The robots are coming, and they’re hungry for jobs. Industries such as cooking, bartending, and even surgery have a mildly murky future thanks to our eventual robotic overlords. We’ve known this for awhile now, with articles full of gloom and doom being constantly churned out, striking fear into the hearts of us simple carbon-based employees. However, it looks like at least one job will be OK: security guards. And writers that are extremely good at getting to the point.
The San Francisco SPCA, an animal shelter that assists with animal adoptions, training, and even youth programs, has recently laid off their completely mechanized employee, the Knightscope K-5 security robot. The robot uses lasers, cameras, and even a thermal sensor in order to sense crime and alert the police if needed. Think of it like the Predator mixed with Paul Blart: Mall Cop, a crossover I’ve personally been clamoring for for years now.
The robot, which had begun working for the SPCA in November, was meant to decrease the amount of crime in the area. According to the shelter’s president, the robot was successful, decreasing the amount of automobile break-ins and drug needles. The robot was also cost-effective, with Knightscope renting out their literal robo-cop for a mere seven dollars an hour.

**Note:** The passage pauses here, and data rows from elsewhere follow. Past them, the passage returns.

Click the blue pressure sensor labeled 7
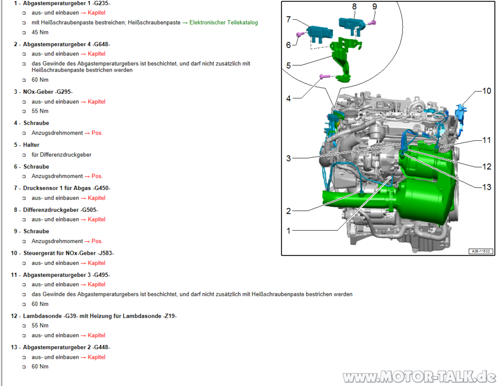This screenshot has height=386, width=500. click(x=319, y=34)
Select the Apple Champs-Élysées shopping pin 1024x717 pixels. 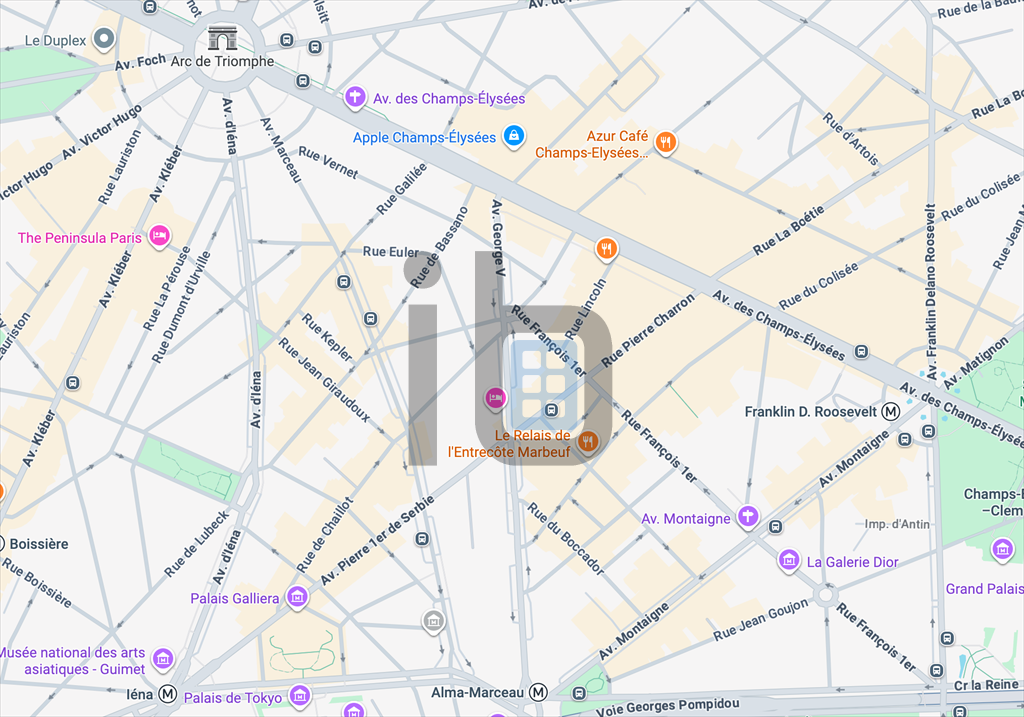click(514, 136)
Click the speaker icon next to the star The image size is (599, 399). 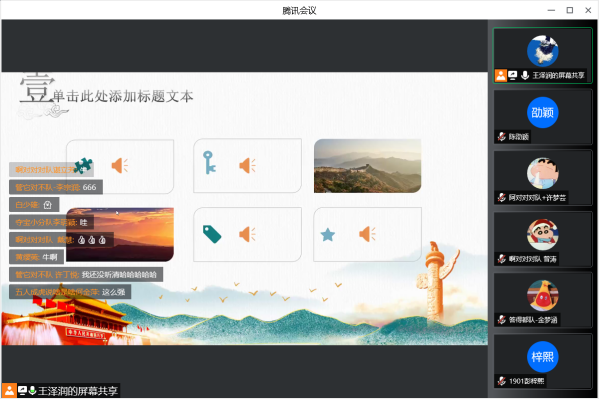[x=367, y=234]
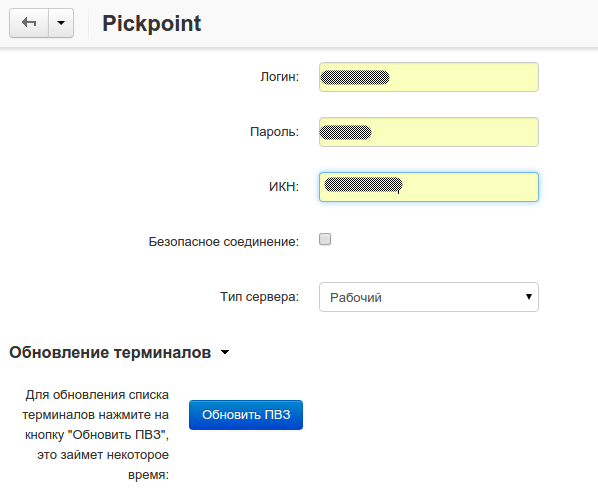The height and width of the screenshot is (502, 598).
Task: Collapse the Обновление терминалов section heading
Action: pos(110,352)
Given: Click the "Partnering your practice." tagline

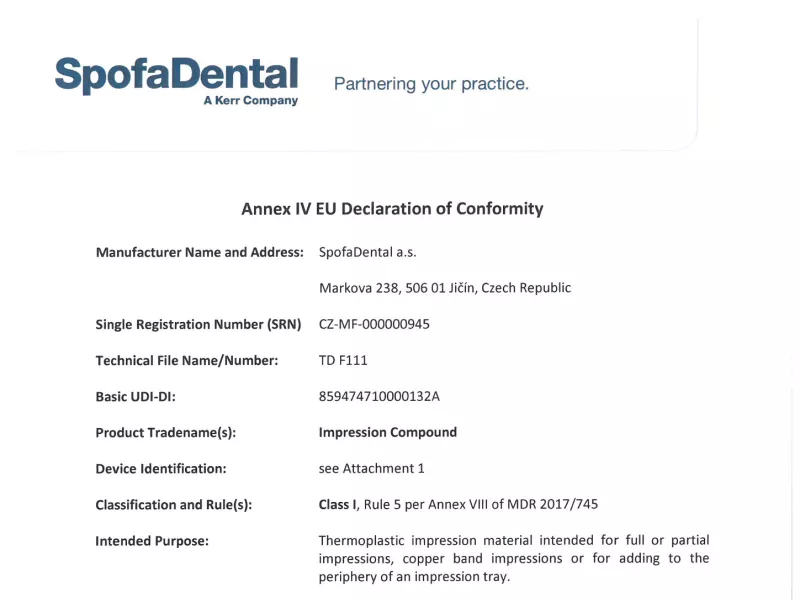Looking at the screenshot, I should [x=431, y=84].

However, there was eventually issues with this, as there was a considerable amount of backlash aimed at the shelter for disrupting the nearby homeless population, with some going as far as vandalizing the facility and sending threats. Additionally, the city of San Francisco threatened to fine the shelter $1,000 a day for letting K5 hit the streets without a permit. Frankly, I’m just disappointed we didn’t get to see the dramatic scene where K-5 is fired from the force 80s cop movie-style.
Interestingly, this isn’t even the first time I’ve written about the Knightscope K-5 line of robots. In simpler times, when the security robot still had a job, I wrote an extended piece detailing the various robots that are stealing our occupations. Well, it looks like I was wrong when it comes to the K5, and for that I apologize. Maybe a robot could have written it better.